Originally posted in The Vacaville Reporter: Working at the Food Bank of Contra Costa and Solano for all of these years has taught me that many of our senior citizens are food-insecure because they struggle financially. Thirty years ago we started our Senior Food Program, to help this often-vulnerable segment of our population.
Our goal was to provide some supplemental food assistance to low-income seniors, age 55 and older. We saw that people who relied on Social Security as the bulk of their retirement income had difficulty making ends meet. Three decades later, that has not changed.

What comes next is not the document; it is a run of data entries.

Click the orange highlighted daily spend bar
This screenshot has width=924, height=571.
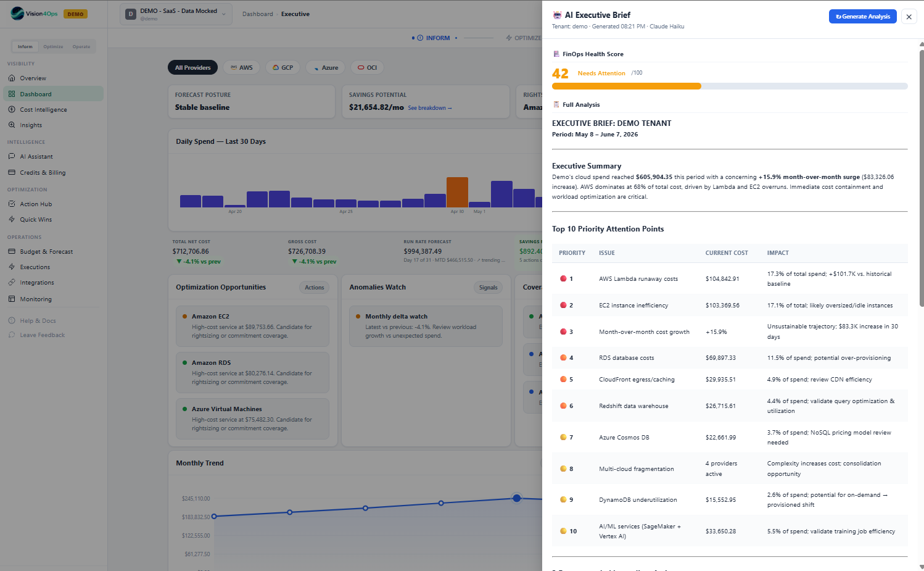457,192
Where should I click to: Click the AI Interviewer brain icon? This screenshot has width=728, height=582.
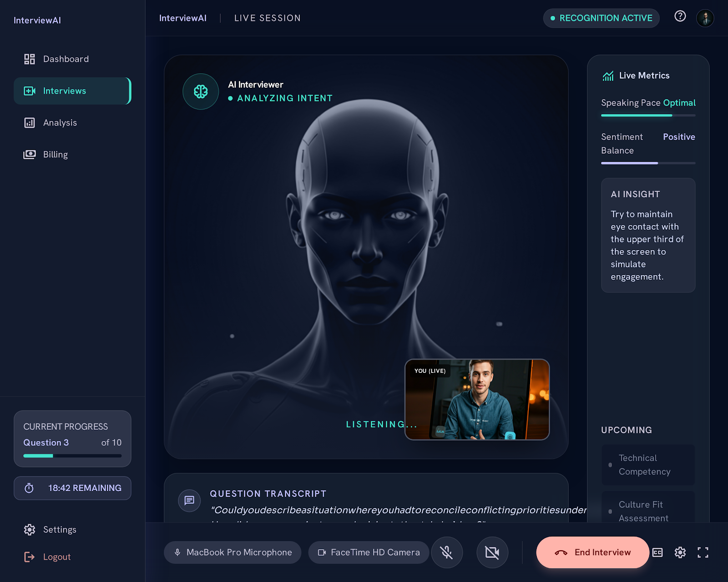(201, 91)
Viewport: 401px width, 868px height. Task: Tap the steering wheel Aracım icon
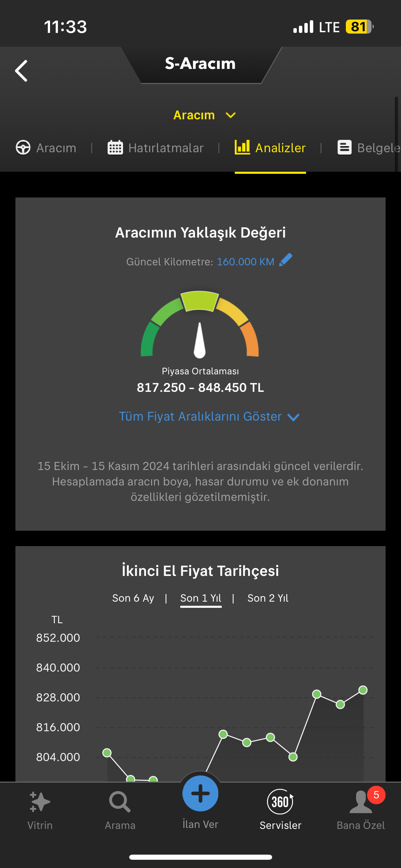[23, 148]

One thing that has changed is that thirty years ago it was much more common for people to retire with an employee-sponsored pension to help in their golden years as a reward for years of dedicated service. Nowadays most people are expected to self-fund their retirement accounts, but not everyone can afford to do so. When you are barely getting by and having difficulty paying your bills in the present, it’s hard to put away money for the future.
An ongoing problem within the Social Security system is that while the cost of food, housing and healthcare are always on the rise, increases in benefits are minimal or nonexistent. Social Security benefits simply don’t keep up with the rising cost of living, especially in the Bay Area.

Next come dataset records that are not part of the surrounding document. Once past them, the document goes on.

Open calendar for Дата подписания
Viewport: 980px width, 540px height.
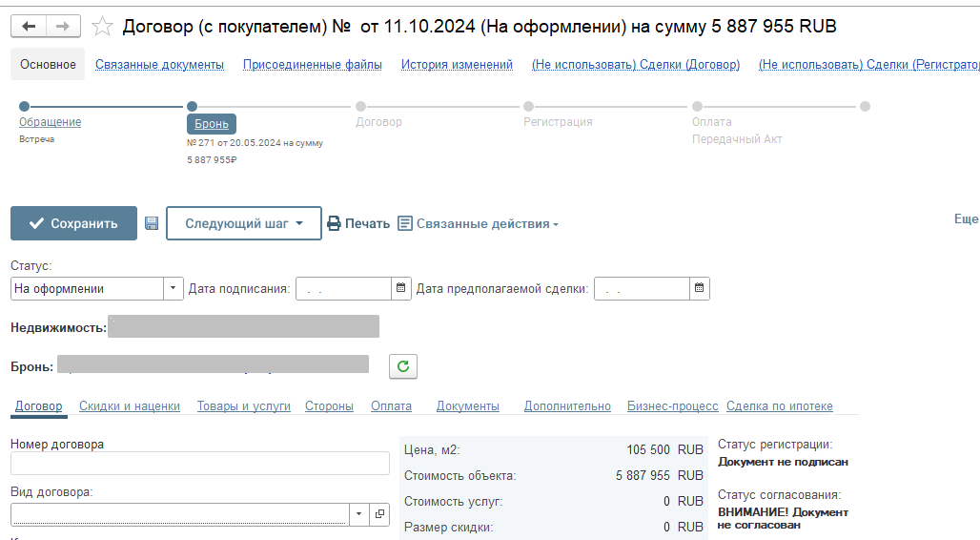tap(401, 288)
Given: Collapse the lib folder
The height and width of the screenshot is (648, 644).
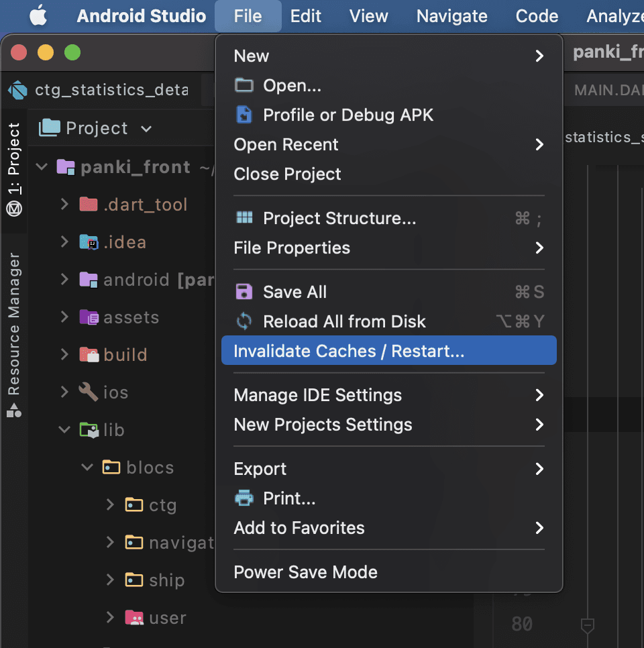Looking at the screenshot, I should (x=65, y=429).
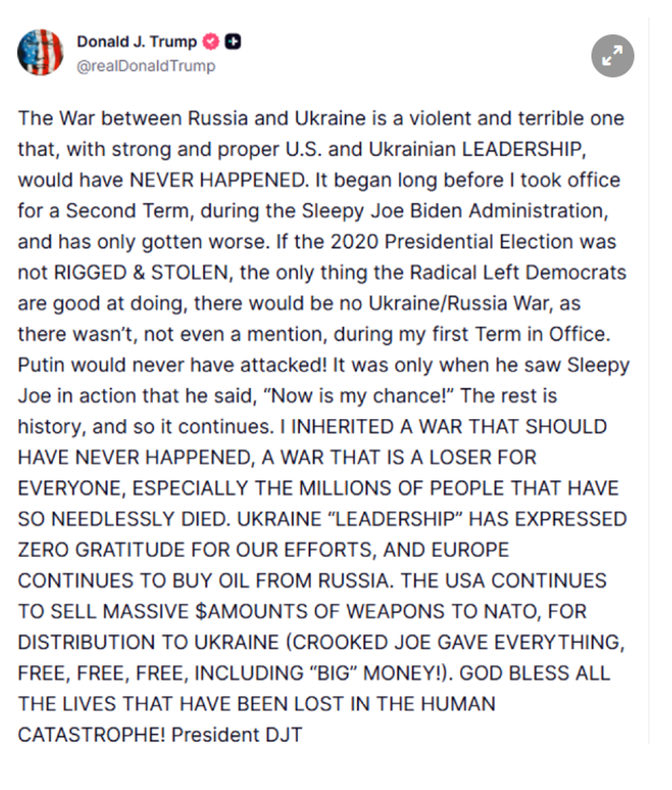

A senior we recently spoke with at a distribution explained, “When you live on social security only, you have to budget very, very carefully.” She shared that receiving food from the Food Bank “takes a lot of pressure off of you because you know you can always go down and get a loaf of bread. You can get something to make a stew.”
Another senior at the distribution explained, “It helps with your weekly food budget. Every little bit helps. That’s less money we have to spend at the grocery store that we can use for something else like shampoo or bath soap.”

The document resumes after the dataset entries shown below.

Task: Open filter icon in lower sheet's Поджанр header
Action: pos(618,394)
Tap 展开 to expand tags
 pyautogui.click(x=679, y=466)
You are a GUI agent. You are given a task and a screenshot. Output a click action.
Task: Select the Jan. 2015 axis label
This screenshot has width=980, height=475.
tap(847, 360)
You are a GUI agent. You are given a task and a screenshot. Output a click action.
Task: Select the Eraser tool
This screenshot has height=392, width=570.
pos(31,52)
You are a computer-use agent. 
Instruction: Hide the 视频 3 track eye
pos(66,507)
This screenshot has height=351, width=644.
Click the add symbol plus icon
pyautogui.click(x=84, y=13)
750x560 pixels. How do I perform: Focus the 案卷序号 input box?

In addition to the Senior Food Program, low-income seniors can receive food through some of the Food Bank’s other direct distribution programs, including the Community Produce Program and Harvest to Home. We also partner with other nonprofit agencies that provide assistance to seniors through their pantries and soup kitchens.
We are thankful for our supporters who allow us to provide seniors with the nutritious food they deserve. If you are interested in making a financial donation to fight senior hunger, visit us at www.foodbankccs.org/seniors. If you are a senior needing assistance, please visit www.foodbankccs.org/getfood to get more information about a Senior Food Program distribution in your city.
The number of seniors we serve has grown over the years. Many of the seniors we talk to were once hard-working people who never imagined that they’d need assistance from a food bank someday. Aging is inevitable and people are living longer than ever. We need to let seniors know that we care and send the message that our society still values them.